Kaziroğlu Külliyesi'nin medrese odaları; vaziyet iç acıtıcı...

Şimdi artık yerinde bulunmayan Sancaktar Ağa Konağı’nın hemen üstünde Kaziroğlu Camisi ve geniş avlusu içinde medrese odaları ve Mevlevi dervişlerinin yattığı haziresi yer almaktadır. Cami 14. yüzyıl eseridir. Kazir sözcüğü, Osmanlıca’da su kanalı anlamına gelmektedir. Caminin özelliklerinden birisi de içinde devamlı akan çeşmesinin varlığıdır. Aynı kaynak suyu, Yalınayak Camisi’nde de bulunmaktadır. Kaziroğlu Camisi’nin üstünde, batıya doğru bir zamanların meşhur Havuzlu Kahvesi yer almaktaydı; ancak ne yazık ki şu anda orası da boş bir arsa haline gelmiş bulunmaktadır. Tirenin Derekahvesi gibi, Havuzlu Kahvesi de insanların topluca eğlendikleri mekânlardı.

================

* Görev A:
Kaziroğlu Camisi hakkındaki metne göre "kazir" sözcüğü Osmanlıca'da hangi anlama gelmektedir?
* Görev B:
Kaziroğlu Camisi hakkındaki metni son cümlesinden sonra aynı üslupla sürdürün.

* Veri Satırları:
================

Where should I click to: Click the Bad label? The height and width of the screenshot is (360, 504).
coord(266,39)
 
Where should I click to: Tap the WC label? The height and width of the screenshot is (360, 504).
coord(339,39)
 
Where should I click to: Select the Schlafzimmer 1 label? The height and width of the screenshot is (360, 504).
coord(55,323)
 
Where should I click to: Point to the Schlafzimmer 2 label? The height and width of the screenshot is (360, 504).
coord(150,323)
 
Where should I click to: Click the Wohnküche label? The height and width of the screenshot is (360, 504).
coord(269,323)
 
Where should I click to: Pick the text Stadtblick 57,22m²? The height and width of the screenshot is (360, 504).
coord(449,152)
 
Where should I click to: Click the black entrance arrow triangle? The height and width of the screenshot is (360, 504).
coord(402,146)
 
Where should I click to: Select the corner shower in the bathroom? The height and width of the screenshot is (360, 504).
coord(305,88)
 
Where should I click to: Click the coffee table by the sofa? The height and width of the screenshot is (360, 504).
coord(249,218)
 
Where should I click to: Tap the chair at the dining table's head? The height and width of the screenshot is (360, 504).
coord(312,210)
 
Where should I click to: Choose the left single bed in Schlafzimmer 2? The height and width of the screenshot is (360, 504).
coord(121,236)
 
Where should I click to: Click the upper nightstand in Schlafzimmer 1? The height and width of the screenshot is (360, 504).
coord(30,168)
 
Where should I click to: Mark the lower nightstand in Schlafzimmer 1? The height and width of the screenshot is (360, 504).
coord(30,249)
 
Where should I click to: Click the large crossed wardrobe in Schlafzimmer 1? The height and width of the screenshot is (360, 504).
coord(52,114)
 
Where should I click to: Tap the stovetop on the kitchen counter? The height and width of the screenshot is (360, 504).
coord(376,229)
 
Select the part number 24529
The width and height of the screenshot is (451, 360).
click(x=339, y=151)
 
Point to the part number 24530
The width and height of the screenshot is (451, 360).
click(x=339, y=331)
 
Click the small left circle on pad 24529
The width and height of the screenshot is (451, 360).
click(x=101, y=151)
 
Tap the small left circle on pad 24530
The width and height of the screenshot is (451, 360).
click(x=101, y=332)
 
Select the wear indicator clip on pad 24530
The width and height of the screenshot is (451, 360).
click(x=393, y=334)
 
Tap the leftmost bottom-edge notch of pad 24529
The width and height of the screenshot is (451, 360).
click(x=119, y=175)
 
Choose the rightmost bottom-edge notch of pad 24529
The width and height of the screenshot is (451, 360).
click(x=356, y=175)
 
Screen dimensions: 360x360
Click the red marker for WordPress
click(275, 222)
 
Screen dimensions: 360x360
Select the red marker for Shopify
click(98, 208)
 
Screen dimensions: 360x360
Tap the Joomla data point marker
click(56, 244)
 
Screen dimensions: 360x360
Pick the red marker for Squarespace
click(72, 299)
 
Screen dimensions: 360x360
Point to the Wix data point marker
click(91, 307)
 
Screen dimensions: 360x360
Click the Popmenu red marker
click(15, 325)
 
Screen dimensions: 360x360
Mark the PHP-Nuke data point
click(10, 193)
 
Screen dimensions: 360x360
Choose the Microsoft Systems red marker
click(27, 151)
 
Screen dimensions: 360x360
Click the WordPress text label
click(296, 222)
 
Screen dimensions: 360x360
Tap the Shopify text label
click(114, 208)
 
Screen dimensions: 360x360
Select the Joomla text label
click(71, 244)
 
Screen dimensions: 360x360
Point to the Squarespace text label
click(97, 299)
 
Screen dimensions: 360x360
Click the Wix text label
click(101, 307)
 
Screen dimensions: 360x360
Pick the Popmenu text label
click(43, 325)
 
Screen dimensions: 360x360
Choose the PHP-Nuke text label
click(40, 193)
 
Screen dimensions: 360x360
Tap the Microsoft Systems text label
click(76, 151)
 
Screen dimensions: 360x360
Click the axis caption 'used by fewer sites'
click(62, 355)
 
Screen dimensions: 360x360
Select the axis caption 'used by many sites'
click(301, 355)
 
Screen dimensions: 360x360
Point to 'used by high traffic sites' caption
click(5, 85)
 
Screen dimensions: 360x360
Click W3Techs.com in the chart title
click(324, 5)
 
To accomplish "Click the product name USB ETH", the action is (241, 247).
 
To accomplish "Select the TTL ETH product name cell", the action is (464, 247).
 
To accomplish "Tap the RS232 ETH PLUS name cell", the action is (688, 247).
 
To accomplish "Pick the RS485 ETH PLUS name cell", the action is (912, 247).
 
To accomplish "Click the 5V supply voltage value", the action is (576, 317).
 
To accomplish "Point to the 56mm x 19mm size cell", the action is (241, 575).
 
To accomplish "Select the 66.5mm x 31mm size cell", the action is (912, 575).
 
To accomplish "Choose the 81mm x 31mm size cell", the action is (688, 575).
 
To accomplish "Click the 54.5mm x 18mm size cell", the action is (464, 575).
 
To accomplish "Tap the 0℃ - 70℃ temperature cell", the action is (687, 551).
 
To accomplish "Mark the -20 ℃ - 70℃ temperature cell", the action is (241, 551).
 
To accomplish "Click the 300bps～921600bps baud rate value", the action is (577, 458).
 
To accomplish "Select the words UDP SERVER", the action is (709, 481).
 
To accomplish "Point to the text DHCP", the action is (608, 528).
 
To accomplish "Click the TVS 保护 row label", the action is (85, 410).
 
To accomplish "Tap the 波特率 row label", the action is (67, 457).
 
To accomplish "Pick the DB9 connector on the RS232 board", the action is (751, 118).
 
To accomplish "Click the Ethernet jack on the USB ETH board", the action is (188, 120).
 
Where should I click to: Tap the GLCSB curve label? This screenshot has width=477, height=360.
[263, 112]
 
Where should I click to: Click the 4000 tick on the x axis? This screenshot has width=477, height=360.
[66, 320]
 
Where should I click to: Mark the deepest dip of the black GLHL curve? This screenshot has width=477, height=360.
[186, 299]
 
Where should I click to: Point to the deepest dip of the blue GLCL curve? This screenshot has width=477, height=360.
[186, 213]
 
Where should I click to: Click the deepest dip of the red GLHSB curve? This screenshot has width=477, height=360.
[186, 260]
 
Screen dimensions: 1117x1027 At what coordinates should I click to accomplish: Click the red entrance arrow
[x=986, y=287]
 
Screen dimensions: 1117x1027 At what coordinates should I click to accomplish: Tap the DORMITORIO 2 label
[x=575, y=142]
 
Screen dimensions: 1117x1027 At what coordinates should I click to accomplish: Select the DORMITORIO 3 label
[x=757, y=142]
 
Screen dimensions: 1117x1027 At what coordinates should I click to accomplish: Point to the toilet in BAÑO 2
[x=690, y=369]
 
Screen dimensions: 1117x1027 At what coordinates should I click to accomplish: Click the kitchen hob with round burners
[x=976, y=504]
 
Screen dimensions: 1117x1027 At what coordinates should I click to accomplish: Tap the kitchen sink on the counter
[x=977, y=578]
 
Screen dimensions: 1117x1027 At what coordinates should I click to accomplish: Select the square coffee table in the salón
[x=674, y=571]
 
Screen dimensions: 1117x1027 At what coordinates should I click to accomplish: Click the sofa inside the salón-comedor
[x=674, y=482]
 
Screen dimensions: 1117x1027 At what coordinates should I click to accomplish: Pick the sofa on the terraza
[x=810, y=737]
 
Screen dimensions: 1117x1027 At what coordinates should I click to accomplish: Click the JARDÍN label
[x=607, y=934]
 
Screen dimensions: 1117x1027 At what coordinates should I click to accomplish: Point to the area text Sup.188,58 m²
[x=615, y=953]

================

* Nihai Yanıt A:
Su kanalı anlamına gelmektedir.

* Nihai Yanıt B:
Günümüzde Derekahve

Şehri, kuzey-güney ekseninde ikiye bölen Tabakhane Deresi'nin başlangıcında Derekahve yer alır. Ulucami'den aşağıya; ovaya doğru yönelen Tabakhane Deresi'nin iki yanında zamanında şehrin deri tabaklama atölyeleri bulunmaktaydı. Yoğun çalışma ikliminin olduğu bu bölge, bu anlamda bugün dahi bu eksenin iki yanında yer alan camiler ve diğer önemli yapılarla izlenebilir niteliktedir.  Derekahve'den yukarıda konumlanmış değirmenler ile Şeyh Camisi ve Hamamı, Neslihan Mescidi, Narin Camisi, Beylikler Döneminde kiliseden camiye dönüştürülen şimdiki Ulu Cami, aşağıya doğru; bugünlerde restorasyonu devam eden  Bedesten, Gazazhane Camisi, karşıda Yeni Cami, Tahtakale Camisi ve Kutu Hanı, Hüsamettin Camisi, Leyse ve Paşa Camileri; Tabakhane Deresi'nin iki yakasında kurulmuş ve bugüne de bir şekilde ulaşabilmiş kültür yapılarıdır.

  
Ulu Cami
(Fotoğraf: Hasan Doğan)


Yeni Cami'nin şadırvanı

 
Derekahve'de kış
(Hasan Doğan Arşivi)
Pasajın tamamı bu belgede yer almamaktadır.